What the Documents Show
Thousands of pages of wartime records — many never publicly available until now — point to strategies that included:
- Operational orders aimed at inducing civilian flight: Internal memos and reports reveal an understanding among commanders that terrorizing villages would result in depopulation.
- Mass expulsions in key cities: The Battle of Haifa displaced around 15,000 Arab residents; Lydda and Ramle saw 50,000–70,000 Palestinians forced from their homes, often under gunfire or threat of violence.
- Deliberate targeting of civilian populations: Beyond combat zones, villages were often abandoned only after explicit acts of intimidation or killings, as in the Deir Yassin massacre.
The Haaretz piece argues this evidence reframes long-running debates about the Nakba (Arabic for “catastrophe”), in which an estimated 700,000 Palestinian Arabs left or were expelled from their homes between late 1947 and 1949.
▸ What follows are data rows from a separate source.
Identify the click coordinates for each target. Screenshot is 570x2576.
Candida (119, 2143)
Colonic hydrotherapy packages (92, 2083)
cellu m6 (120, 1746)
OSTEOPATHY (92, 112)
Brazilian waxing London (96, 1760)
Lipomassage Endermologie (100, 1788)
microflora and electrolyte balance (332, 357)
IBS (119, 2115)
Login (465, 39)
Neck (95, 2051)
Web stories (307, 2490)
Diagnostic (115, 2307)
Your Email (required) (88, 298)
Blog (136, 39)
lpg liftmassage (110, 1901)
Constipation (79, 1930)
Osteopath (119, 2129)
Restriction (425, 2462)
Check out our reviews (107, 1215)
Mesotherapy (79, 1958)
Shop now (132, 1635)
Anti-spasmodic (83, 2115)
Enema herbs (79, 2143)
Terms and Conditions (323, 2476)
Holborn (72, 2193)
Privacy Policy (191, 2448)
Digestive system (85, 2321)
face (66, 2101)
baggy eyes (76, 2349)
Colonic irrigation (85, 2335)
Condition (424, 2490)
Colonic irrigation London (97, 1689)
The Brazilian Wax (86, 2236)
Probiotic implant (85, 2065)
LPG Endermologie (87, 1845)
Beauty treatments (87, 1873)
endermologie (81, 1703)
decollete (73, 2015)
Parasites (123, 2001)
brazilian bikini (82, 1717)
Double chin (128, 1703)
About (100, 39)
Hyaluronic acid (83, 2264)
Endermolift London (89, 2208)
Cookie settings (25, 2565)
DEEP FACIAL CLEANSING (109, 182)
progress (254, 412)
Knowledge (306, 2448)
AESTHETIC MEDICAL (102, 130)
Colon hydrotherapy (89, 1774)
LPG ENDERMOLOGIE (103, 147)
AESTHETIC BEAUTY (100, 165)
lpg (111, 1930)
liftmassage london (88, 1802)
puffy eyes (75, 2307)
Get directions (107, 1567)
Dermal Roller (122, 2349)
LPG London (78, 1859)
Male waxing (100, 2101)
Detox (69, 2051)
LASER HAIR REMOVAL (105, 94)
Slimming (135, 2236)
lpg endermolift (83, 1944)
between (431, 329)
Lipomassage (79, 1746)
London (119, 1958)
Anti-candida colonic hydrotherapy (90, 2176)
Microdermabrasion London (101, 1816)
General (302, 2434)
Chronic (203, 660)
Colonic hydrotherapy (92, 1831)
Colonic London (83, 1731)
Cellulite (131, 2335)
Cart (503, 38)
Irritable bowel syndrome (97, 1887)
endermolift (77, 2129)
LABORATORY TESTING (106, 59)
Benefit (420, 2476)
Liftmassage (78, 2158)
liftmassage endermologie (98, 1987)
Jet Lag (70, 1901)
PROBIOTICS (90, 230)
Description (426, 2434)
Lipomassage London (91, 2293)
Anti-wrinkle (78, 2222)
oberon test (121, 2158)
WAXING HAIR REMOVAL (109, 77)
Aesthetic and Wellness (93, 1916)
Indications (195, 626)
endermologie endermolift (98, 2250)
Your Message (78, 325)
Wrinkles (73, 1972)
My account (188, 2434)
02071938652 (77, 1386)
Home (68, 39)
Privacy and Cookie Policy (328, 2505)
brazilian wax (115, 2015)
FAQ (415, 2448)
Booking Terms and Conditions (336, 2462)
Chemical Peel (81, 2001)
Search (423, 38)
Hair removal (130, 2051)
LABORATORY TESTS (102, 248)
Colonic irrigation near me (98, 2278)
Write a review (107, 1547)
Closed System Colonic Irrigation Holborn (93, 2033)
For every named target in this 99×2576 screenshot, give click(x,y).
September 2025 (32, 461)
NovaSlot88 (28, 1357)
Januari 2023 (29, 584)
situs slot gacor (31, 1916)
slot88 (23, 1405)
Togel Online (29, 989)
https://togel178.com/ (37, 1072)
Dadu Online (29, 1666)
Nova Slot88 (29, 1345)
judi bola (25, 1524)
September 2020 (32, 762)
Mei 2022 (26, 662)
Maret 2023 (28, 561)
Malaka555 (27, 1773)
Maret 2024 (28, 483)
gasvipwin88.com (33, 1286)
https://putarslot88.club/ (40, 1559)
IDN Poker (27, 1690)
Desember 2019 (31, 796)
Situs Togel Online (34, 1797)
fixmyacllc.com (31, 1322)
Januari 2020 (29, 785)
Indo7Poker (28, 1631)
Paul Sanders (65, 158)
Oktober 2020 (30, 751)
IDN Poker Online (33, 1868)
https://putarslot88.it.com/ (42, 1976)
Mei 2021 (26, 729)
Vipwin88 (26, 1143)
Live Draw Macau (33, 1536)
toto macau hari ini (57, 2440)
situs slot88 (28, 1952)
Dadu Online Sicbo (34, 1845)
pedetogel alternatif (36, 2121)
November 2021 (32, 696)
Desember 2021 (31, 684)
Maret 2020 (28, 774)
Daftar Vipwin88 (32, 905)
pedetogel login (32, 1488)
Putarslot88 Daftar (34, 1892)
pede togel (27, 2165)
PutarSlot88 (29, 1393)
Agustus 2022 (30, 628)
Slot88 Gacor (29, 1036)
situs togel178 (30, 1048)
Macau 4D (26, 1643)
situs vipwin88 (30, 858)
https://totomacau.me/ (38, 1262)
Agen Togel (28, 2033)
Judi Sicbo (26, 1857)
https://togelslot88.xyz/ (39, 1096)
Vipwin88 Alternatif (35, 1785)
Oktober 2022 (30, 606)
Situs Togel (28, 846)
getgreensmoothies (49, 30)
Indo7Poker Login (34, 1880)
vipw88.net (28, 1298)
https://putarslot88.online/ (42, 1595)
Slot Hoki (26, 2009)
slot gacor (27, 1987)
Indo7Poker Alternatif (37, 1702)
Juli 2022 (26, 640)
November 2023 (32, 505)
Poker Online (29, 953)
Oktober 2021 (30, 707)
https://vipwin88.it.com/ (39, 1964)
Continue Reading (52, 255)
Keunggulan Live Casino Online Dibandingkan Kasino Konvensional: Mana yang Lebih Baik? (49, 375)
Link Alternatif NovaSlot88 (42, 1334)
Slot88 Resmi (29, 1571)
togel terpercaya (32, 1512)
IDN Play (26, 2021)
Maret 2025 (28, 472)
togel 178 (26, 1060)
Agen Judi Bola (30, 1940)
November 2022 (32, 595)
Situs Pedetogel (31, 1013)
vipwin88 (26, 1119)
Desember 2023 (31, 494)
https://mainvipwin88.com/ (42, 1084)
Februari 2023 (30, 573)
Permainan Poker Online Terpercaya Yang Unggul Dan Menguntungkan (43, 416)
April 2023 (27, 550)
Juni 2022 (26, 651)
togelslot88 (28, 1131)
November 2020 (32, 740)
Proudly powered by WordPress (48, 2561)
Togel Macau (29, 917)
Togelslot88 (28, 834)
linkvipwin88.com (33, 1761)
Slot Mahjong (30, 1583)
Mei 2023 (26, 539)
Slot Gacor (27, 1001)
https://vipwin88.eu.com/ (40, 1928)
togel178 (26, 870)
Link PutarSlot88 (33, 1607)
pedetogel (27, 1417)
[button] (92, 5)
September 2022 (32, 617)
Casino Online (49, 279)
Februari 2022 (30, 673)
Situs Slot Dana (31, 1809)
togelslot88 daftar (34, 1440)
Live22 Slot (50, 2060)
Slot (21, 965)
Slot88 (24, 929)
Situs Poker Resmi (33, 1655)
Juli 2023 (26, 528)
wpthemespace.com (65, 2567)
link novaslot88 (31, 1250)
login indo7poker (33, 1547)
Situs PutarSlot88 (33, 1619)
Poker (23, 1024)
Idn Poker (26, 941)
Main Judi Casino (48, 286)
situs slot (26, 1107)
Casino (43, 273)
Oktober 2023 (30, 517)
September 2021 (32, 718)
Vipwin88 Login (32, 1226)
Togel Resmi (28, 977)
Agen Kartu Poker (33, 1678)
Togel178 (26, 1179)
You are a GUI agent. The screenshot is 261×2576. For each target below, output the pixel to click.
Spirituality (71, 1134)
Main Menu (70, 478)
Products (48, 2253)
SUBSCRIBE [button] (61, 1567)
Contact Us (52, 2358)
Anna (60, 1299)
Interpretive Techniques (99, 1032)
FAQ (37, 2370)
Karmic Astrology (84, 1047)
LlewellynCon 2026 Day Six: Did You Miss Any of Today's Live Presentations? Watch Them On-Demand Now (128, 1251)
Far from “collateral damage,” the evidence indicates that the flight of Palestinians was often a predictable, intended outcome. The IDF’s own planning documents recognize that civilian displacement was part of the military strategy to secure territory for the nascent Israeli state and that these patterns align with strategic choices — not just chaotic wartime displacement. Fear-inducing tactics were understood as part of the effort to secure territory and reduce the presence of arab population.
According to the testimony of Shmuel Mikunis, a girl of about 19-20 was raped by men from Altalena [an Irgun unit]; afterward she was stabbed with a bayonet and a wooden stick was thrust into her body.” At Meron, it was reported:
‘They took as captives peaceful residents, among them women and children, ordered them to dig a pit, pushed them into it… and shot the unfortunates until they were all murdered. There was even a woman with an infant in her arms.’
The Nakba Denial Is Intellectually Unsustainable
Claims that the Nakba was accidental collapse under the weight of these archives. Denialist narratives rely on selective memory, ignoring documented massacres (Deir Yassin, Tantura, al-Dawayima) that spread terror far beyond the immediate battlefield; strategic directives within the IDF that anticipated civilian flight and welcomed depopulation; and postwar settlement policies that prevented Palestinian return, cementing the displacement as permanent.